Plants have evolved remarkable capacities to adapt when under stress due to changes in environmental conditions. But what exactly do the strategies look like by which they respond reversibly in a matter of hours or days to things like fluctuating temperatures and light intensities? This is what the Transregional Collaborative Research Centre TRR 175 (“The Green Hub – Central Coordinator of Acclimation in Plants”), funded by the German Research Foundation (DFG), is investigating. The focus of the alliance’s work is on the functions of the chloroplast. This organelle, where photosynthesis takes place, is an important hub, functioning at once as the main sensor and the target of important acclimation processes.

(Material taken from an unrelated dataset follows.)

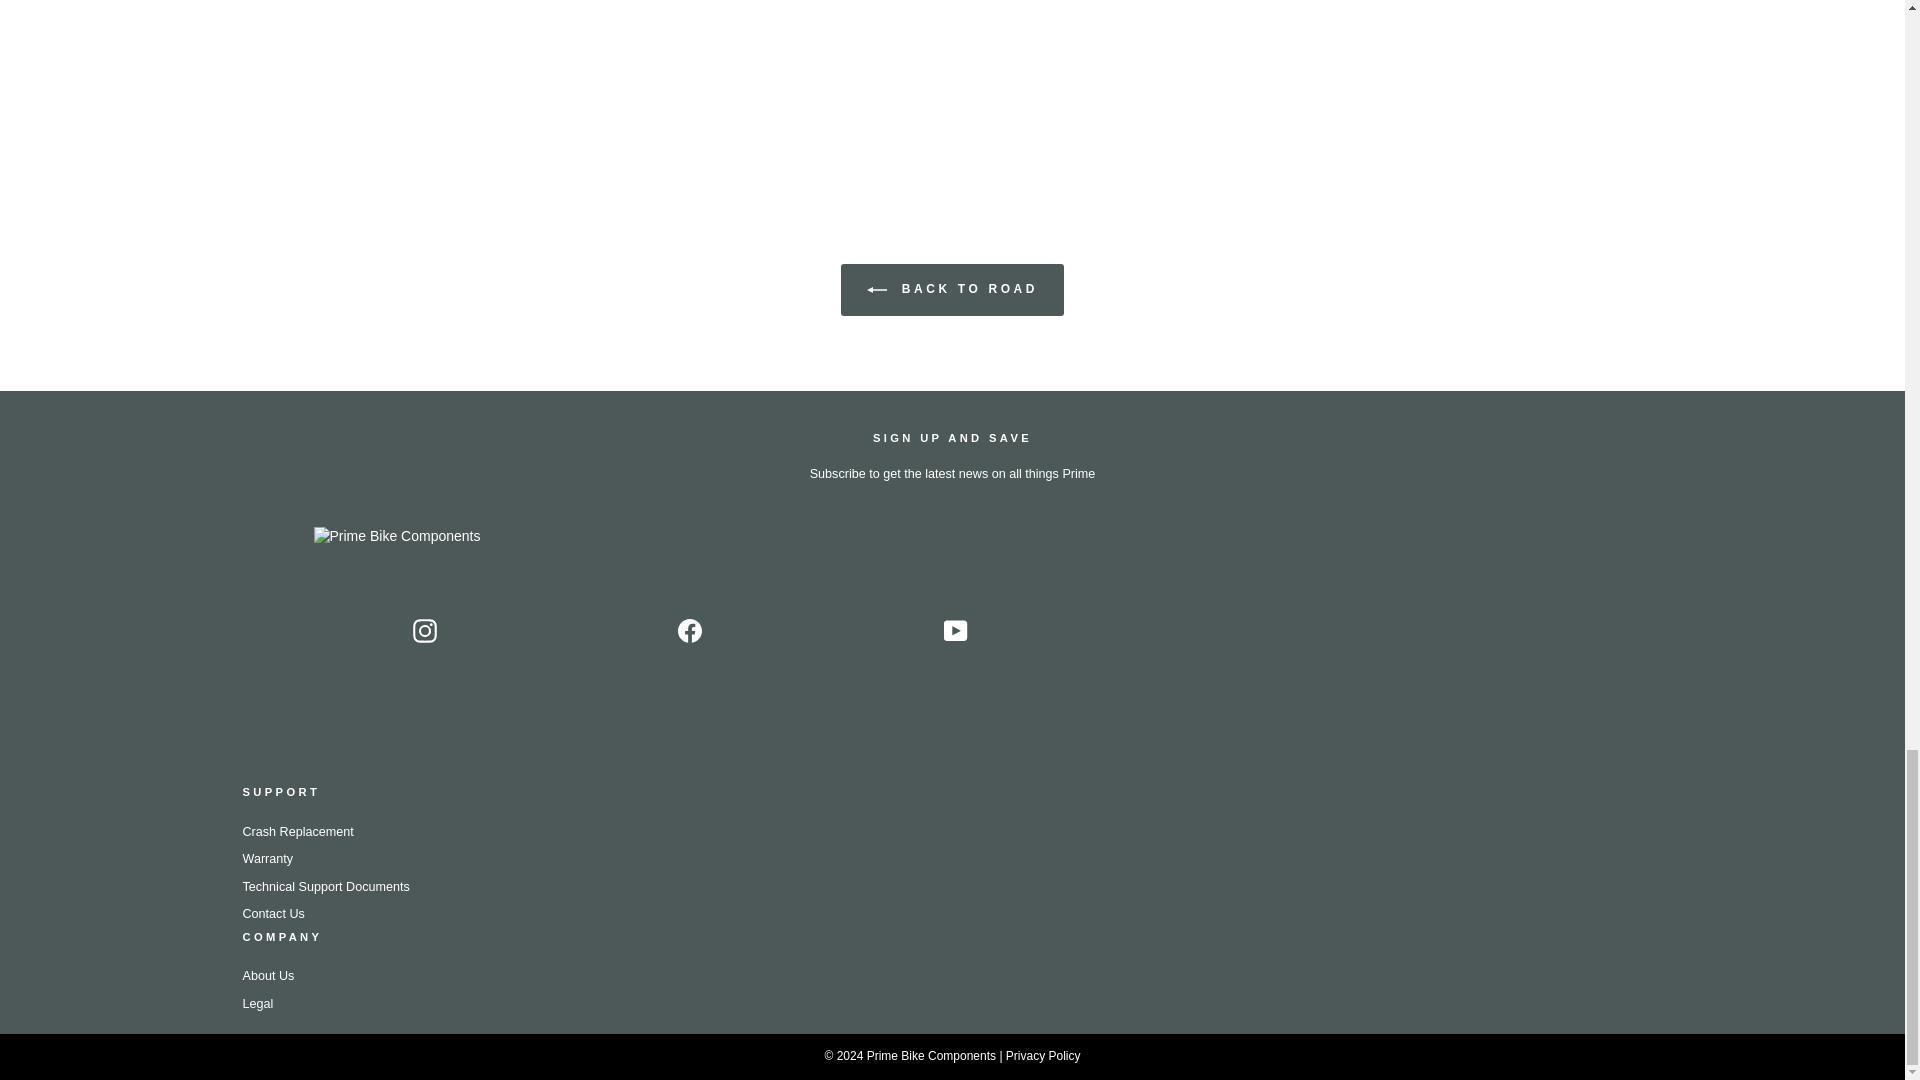 The image size is (1920, 1080). Describe the element at coordinates (690, 630) in the screenshot. I see `Prime Bike Components on Facebook` at that location.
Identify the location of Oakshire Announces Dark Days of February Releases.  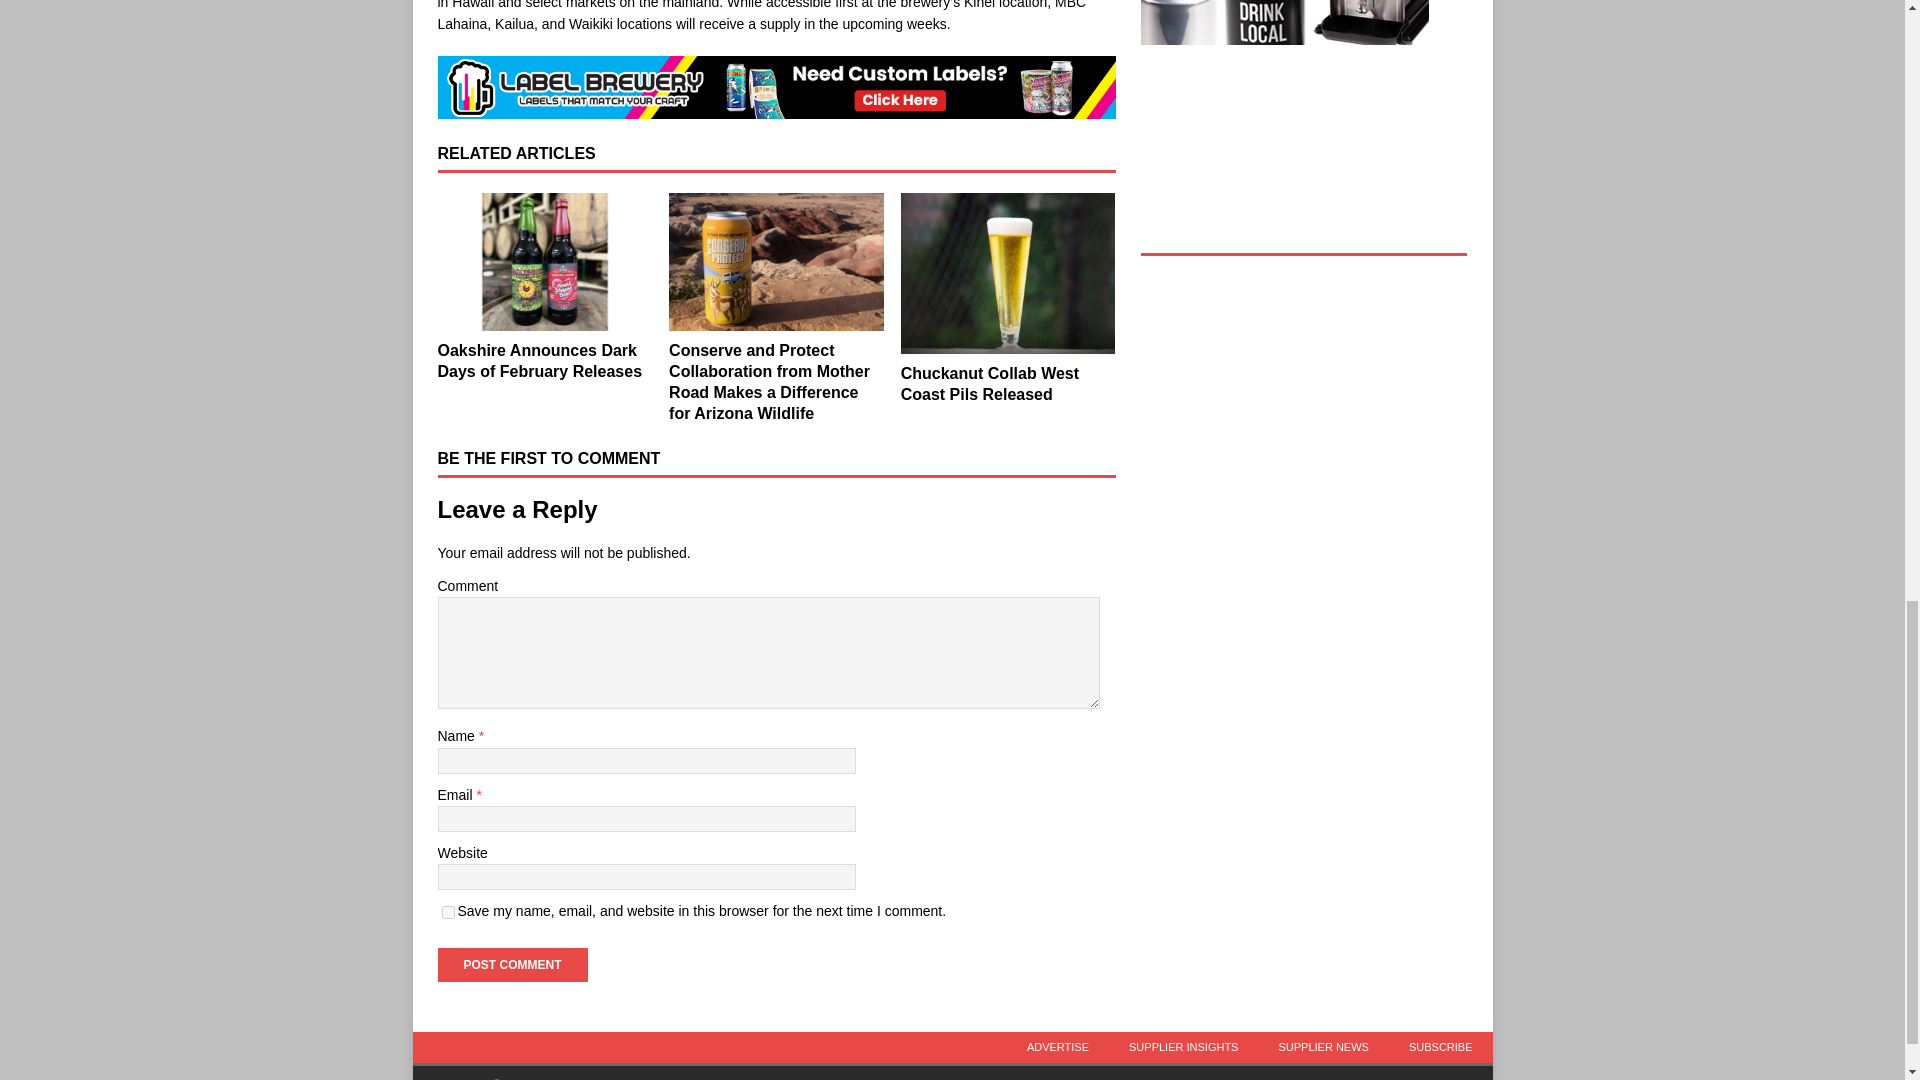
(544, 261).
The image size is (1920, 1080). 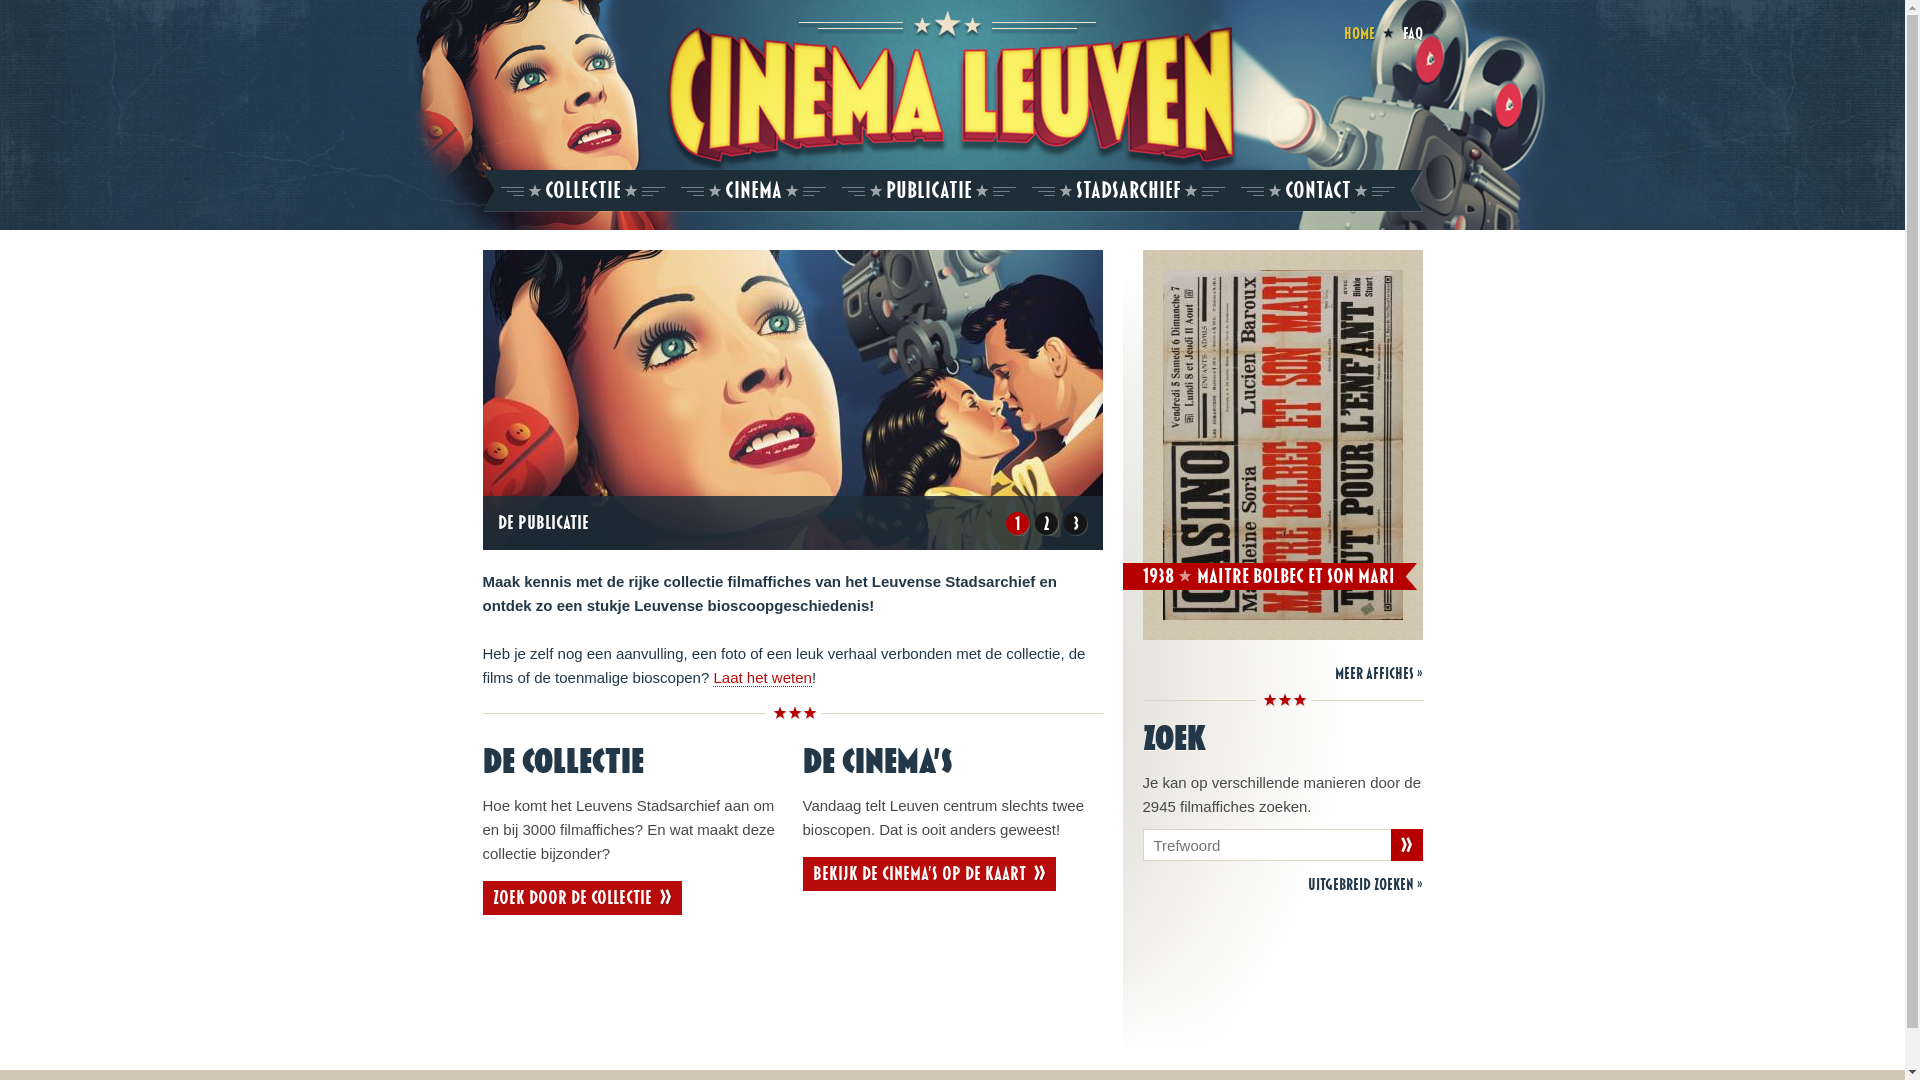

TRR 175 brings together scientists from LMU, the University of Kaiserslautern-Landau (RPTU), Humboldt University of Berlin, and three further institutions to pool expertise in the biology of the chloroplast in the model systems of Arabidopsis, tobacco, false flax, Chlamydomonas, and Chlorella. Now the large-scale research network, which has been supported by DFG since 2016, is entering its third and final funding period.

“In the final funding period, we will look at the adaptation of plants to complex natural environmental conditions – just in time to get them fit for climate change,” says Dario Leister, Professor of Plant Molecular Biology at LMU and spokesperson for TRR 175. The goal of the research alliance is to predictably modify the cellular networks that mediate acclimation under natural conditions and contribute in the long run to smart breeding methods that can produce crops with enhanced adaptation characteristics.